Paul Keating famously declared the upper house of the Federal Parliament to be “unrepresentative swill”, but when Parliament isn’t there, you notice it – which is the situation now in Victoria.
This week, when Andrews, after spending the last six months trying to shut down the State Parliament, said he wanted to recall Parliament so his emergency powers could be extended for 12 months, it started to finally dawn on Victorians that enough was enough. In a poll of 1000 Victorians commissioned by the Institute of Public Affairs, 60 per cent of participants said the Victorian Parliament should continue to sit during the COVID-19 pandemic, 12 per cent said it should not, and 28 per cent had no opinion.
That’s an overwhelming result. But if Australians took their parliamentary democracy more seriously, the poll result might have been even more overwhelming.
Taking the country’s parliamentary democracy more seriously requires, for a start, knowing where it comes from. And that is a topic almost entirely absent from Australia’s education system.
Practically every aspect of the Westminster-style parliamentary democracy of the Australian Commonwealth and of the states derives from the English Civil War and its consequences.
Yet in the Australian national curriculum – which is compulsory for all schools, government and non-government, to teach – there is no reference to the English Civil War. There are many mentions of Gandhi, Rosa Parks and Eddie Mabo – but none of Charles I, or Cromwell, let alone Pym or Hampden. (It’s sometimes forgotten that dead white European males did have some role in the creation of Australia’s democracy.)
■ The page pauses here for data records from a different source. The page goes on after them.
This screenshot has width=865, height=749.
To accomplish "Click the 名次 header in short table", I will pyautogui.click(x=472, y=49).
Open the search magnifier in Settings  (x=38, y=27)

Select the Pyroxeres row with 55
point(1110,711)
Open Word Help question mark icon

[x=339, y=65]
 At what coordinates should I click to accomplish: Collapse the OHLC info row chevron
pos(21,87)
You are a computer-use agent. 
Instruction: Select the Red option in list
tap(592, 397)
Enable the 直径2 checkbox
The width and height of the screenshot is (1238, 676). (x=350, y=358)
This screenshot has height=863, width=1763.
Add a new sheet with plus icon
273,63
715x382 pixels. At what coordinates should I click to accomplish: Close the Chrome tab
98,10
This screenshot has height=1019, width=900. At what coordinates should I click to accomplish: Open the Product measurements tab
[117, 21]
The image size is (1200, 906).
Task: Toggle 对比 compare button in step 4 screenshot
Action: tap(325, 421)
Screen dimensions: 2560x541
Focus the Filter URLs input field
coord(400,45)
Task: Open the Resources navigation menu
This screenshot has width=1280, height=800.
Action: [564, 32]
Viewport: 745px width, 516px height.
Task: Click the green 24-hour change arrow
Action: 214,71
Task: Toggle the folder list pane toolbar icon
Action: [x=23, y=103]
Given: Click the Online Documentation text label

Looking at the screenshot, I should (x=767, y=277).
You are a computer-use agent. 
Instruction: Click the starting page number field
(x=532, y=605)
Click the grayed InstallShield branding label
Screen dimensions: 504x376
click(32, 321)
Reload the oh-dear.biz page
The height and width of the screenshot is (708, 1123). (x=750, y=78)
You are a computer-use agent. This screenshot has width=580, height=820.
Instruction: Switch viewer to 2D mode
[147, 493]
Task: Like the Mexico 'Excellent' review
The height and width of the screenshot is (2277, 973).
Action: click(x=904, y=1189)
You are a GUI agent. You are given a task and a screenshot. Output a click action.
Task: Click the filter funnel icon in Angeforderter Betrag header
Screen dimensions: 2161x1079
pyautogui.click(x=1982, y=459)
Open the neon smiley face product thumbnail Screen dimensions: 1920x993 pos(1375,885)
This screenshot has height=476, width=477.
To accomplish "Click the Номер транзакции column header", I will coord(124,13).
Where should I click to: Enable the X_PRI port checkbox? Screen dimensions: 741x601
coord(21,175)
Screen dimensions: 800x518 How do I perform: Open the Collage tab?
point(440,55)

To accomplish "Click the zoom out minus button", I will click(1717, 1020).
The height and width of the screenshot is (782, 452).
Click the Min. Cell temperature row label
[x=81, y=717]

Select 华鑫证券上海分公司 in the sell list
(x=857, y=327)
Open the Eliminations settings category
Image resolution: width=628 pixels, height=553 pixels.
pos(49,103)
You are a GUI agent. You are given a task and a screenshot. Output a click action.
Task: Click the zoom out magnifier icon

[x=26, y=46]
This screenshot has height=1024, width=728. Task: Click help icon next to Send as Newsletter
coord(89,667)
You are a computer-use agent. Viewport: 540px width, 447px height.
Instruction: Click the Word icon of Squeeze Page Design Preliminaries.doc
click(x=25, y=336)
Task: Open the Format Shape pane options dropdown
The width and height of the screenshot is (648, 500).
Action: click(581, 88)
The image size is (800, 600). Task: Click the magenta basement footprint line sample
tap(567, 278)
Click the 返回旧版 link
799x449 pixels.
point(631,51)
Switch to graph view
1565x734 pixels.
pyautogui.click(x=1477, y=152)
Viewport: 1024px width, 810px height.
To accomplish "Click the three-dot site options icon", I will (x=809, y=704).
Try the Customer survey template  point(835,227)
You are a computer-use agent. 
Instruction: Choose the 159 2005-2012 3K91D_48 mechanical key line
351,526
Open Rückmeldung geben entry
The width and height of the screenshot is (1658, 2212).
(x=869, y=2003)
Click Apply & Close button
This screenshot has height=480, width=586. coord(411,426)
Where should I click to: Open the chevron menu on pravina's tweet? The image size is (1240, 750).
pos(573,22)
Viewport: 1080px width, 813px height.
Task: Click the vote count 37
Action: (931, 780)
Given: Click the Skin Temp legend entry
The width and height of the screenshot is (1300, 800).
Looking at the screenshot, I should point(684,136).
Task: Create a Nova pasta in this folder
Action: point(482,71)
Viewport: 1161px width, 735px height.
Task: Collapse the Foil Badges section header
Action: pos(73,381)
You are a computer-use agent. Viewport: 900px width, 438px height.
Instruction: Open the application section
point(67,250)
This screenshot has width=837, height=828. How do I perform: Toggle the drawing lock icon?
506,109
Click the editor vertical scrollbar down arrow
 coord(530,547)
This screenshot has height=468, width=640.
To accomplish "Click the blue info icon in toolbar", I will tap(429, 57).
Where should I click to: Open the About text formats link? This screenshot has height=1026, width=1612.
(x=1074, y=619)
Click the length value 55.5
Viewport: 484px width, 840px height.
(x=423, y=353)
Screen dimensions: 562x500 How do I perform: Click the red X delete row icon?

Lack of historical understanding
Today the average Australian 16-year-old would be shocked to discover that British history is responsible for something other than colonialism and slavery.
The absence of the origins of our parliamentary system from the education of young Australians is not an accident. One of the authors of the national curriculum notoriously dismissed the relevance of the English Civil War to this country by claiming it was “arguably just a series of confused and confusing localised squabbles that may have a special significance for UK history, but not for anybody else (unless they like dressing up in period costume)”.
Comments such as this betray precisely the same lack of historical understanding being bequeathed to Australian students.
There’s another reason too why the English Civil War has no place in the nation’s classrooms.
It has come to be profoundly unfashionable to argue that democratic rights are not the gift of the governments and the United Nations, but are instead inalienable to a country’s citizens. (As is to be expected, under the national curriculum Australian students are taught a lot about the UN.)
The situation is no better in our universities. In 2017, the IPA surveyed all 746 history subjects that were taught in the 35 Australian universities that offered history programs. There were 41 subjects that taught the history of cinema and film, while 69 subjects examined the history of gender. Seventeen subjects covered British history, and of those only seven dealt in any way with the English Civil War.
In other words, only 1 per cent of all history subjects offered by Australian universities dealt with the period of British history from which our parliamentary democracy was derived.
One of the benefits of that parliamentary democracy is that, compared with the fate that befell Charles I, elections are a better way of dealing with overmighty rulers.